Prevista anche la degessività dei pagamenti. L’importo del pagamento di base da concedere ad un agricoltore è ridotto annualmente del 50 per cento per la parte eccedente i 150.000 euro e del 100 per cento qualora l’importo così ridotto superi i 500.000 euro, per la parte eccedente i 500.000 euro.

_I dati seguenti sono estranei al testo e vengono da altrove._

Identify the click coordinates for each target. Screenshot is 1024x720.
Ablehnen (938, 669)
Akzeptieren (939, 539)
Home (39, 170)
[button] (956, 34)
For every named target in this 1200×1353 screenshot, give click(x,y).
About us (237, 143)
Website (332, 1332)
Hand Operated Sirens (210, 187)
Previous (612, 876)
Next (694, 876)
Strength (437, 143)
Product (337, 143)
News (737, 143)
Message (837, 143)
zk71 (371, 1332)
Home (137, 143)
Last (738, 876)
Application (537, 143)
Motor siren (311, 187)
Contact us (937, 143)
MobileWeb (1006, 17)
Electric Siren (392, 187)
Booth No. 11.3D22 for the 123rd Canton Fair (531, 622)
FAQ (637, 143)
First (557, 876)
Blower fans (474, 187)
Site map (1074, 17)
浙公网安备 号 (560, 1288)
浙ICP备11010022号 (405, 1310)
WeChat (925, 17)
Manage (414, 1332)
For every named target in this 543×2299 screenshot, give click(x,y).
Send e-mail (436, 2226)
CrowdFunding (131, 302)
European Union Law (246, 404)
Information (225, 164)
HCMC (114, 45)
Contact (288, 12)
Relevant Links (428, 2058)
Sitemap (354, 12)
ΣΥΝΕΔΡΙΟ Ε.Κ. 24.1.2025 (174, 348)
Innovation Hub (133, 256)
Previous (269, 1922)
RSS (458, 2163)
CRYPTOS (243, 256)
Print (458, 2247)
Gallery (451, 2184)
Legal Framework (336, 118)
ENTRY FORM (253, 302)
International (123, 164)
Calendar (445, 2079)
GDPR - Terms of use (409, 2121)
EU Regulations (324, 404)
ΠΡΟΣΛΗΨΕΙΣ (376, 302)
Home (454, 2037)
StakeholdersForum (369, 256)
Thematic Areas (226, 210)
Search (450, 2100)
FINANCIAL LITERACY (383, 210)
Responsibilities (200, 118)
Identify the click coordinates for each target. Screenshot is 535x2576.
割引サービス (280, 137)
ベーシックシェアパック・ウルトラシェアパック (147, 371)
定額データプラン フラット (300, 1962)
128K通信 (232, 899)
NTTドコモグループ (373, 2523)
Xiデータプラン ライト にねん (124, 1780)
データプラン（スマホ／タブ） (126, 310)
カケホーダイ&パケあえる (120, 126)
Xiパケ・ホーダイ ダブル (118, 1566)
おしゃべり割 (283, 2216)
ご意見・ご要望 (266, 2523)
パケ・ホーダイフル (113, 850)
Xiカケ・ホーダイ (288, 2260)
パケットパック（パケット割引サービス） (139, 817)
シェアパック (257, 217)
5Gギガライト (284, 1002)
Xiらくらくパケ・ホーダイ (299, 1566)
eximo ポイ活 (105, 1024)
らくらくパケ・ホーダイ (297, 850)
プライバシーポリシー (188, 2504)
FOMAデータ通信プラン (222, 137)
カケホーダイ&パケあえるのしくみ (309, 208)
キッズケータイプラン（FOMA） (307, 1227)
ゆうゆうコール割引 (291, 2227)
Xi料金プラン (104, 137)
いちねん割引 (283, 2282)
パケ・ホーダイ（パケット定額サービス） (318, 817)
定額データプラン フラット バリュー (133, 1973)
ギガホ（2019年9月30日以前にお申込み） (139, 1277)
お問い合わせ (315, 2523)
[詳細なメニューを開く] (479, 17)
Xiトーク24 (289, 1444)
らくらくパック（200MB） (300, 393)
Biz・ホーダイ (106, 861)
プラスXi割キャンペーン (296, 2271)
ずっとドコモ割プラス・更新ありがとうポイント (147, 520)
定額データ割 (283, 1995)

Per favorire il ricambio generazionale nelle campagne verranno inoltre stanziati 80 milioni di euro all’anno per l’incremento del 25 per cento degli aiuti diretti per aziende agricole condotte da under 40. Con la nuova Pac arriva anche il Greening. Gli agricoltori che hanno diritto al regime di pagamento di base dovranno rispettare una serie di pratiche agricole che prevedono diversificazione delle colture, mantenimento prati permanenti e aree di interesse ecologico.

Sul valore dei diritti si è scelto di applicare il Modello irlandese con l’avvicinamento progressivo al valore medio nazionale in cinque anni. Nel 2019 il valore minimo dei diritti sarà pari al 60 per cento della media nazionale e la perdita massima (per diritti superiori alla media nazionale) sarà del 30 per cento del valore iniziale. Per i piccoli agricoltori scatta, infine, il regime semplificato, con importo forfettario che non supera i 1.250 euro l’anno e esenzione dagli impegni previsti per il greening.